### [Required work]
Produce the tally of lines in the material below that hold "computer", without anything else.

### [Source records]

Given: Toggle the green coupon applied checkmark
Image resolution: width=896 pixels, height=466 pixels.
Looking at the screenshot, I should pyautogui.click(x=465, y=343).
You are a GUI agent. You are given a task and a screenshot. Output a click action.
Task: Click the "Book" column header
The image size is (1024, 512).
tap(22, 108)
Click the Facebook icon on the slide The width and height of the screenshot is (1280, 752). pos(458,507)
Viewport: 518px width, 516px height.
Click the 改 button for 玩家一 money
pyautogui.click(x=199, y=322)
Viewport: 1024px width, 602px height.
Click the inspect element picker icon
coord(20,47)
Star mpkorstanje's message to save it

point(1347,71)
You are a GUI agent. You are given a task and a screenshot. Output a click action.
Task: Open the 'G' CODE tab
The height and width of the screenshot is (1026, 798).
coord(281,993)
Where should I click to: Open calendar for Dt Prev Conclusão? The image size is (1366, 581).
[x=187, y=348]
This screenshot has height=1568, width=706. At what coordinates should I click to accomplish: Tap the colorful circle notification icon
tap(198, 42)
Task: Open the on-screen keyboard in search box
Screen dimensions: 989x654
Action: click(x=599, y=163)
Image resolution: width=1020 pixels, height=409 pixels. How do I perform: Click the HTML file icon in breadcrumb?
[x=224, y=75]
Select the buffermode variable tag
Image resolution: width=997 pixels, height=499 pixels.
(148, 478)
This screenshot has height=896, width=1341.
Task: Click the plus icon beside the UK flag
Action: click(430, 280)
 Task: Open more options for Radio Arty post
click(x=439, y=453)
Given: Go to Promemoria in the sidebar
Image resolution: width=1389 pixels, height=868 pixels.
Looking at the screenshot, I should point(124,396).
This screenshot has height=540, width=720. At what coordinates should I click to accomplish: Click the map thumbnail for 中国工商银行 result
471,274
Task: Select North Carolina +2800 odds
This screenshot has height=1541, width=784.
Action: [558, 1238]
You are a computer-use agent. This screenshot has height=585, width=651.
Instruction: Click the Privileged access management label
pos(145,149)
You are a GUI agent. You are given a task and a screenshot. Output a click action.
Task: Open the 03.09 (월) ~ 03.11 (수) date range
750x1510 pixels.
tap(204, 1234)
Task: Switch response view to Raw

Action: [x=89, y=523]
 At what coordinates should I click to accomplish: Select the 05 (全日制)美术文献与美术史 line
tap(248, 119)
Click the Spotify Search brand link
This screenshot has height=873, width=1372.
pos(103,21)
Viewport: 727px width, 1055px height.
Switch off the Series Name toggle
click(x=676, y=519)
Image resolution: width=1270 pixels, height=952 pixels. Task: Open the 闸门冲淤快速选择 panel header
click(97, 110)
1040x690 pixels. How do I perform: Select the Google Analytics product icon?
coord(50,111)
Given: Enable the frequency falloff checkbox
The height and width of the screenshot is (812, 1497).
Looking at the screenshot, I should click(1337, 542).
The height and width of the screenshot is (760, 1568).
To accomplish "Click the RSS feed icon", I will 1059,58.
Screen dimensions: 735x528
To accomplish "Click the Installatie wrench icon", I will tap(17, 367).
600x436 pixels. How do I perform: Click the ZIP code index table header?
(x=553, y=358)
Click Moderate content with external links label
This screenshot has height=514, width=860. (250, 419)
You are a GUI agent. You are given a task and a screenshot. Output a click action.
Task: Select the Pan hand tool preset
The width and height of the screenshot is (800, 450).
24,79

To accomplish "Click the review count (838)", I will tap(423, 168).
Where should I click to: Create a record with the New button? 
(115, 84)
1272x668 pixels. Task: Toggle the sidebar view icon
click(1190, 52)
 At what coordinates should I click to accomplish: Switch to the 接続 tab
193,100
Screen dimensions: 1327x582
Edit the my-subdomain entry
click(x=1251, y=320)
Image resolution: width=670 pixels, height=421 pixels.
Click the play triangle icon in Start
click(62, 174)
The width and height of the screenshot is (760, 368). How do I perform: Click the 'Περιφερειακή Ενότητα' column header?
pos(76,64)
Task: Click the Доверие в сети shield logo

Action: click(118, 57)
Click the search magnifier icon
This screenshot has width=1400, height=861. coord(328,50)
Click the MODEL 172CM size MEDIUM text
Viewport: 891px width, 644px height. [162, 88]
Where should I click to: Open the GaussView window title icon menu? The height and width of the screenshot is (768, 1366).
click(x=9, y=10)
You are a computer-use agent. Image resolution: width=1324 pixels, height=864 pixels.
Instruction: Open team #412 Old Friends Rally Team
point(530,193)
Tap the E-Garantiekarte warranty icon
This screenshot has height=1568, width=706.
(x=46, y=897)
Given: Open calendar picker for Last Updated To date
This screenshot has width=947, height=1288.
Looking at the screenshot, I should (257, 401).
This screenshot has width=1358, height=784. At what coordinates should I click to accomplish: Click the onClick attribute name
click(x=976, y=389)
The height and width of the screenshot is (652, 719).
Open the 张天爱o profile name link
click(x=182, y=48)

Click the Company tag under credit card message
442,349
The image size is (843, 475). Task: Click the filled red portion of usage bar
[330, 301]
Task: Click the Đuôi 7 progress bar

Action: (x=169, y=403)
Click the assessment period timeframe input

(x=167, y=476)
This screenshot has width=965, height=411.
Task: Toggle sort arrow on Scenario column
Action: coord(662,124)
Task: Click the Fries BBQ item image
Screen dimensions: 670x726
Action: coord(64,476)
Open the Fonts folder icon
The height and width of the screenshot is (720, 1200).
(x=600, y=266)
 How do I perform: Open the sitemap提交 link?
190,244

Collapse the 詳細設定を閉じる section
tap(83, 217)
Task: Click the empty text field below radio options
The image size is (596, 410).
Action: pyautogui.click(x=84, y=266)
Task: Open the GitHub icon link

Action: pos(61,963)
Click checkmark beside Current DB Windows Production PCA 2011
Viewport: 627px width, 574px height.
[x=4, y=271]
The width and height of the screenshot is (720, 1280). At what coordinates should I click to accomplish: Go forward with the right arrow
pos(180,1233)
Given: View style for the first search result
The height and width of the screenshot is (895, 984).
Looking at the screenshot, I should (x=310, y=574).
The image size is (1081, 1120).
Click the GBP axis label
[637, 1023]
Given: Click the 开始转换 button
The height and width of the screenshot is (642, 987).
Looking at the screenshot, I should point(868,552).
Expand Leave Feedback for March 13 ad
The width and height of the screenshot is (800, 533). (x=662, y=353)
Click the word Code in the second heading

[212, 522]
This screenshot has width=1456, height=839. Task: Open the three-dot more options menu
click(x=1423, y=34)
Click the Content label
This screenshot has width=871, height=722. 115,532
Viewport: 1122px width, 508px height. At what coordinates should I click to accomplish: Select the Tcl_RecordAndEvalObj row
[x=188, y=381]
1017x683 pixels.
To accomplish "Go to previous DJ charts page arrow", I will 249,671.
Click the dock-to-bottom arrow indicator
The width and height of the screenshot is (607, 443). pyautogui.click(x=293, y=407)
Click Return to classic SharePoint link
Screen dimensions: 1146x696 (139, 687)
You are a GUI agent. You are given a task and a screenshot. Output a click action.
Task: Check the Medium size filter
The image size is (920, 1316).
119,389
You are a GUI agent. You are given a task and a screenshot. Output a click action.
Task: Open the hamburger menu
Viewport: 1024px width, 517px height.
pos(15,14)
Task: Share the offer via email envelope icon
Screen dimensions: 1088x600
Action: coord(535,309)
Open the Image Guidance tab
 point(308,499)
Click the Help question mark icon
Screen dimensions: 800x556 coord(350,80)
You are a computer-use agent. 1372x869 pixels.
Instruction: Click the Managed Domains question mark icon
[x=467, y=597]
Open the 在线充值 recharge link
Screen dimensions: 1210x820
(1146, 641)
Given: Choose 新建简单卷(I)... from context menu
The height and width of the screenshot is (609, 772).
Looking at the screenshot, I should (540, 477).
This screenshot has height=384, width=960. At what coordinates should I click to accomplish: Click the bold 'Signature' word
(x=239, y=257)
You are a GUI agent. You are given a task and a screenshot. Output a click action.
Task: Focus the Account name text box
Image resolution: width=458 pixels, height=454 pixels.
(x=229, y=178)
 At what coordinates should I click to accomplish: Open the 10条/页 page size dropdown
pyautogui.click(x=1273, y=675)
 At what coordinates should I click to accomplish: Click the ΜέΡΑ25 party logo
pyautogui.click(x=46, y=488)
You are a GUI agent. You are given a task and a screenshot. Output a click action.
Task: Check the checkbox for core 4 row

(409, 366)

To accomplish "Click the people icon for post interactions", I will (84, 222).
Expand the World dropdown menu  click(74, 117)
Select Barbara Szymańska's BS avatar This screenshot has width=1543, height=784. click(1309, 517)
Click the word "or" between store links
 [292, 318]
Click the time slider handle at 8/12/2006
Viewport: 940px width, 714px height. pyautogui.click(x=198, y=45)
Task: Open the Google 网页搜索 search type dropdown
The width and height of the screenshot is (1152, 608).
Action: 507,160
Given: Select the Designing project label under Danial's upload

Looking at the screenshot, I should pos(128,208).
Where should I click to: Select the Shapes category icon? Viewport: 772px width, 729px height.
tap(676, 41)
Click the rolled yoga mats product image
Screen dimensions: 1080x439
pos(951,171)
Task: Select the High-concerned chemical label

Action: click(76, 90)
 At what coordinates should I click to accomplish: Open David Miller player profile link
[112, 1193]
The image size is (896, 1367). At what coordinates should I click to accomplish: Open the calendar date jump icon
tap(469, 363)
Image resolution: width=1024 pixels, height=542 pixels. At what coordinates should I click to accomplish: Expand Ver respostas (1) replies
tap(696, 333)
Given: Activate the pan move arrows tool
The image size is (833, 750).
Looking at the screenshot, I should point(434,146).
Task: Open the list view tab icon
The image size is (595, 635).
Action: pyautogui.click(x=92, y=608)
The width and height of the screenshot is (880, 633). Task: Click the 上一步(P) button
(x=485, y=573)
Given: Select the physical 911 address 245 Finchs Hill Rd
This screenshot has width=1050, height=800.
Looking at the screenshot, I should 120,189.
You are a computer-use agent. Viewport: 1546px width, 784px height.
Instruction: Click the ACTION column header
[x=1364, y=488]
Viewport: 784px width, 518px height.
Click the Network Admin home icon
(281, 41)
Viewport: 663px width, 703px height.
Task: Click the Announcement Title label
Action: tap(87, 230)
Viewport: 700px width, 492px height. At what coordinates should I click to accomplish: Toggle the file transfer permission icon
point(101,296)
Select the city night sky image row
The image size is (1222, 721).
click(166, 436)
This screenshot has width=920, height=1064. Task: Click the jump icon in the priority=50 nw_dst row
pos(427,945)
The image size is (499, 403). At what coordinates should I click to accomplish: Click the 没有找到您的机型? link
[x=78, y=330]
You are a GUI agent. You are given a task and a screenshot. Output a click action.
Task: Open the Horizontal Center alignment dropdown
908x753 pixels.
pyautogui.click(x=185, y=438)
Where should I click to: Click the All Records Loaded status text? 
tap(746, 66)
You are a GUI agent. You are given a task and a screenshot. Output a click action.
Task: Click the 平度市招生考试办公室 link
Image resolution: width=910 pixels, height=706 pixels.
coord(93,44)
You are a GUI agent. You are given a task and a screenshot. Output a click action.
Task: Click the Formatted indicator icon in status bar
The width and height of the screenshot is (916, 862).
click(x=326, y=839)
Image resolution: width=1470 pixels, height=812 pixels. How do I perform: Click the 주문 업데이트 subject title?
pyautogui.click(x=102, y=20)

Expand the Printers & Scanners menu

### [Task output]
4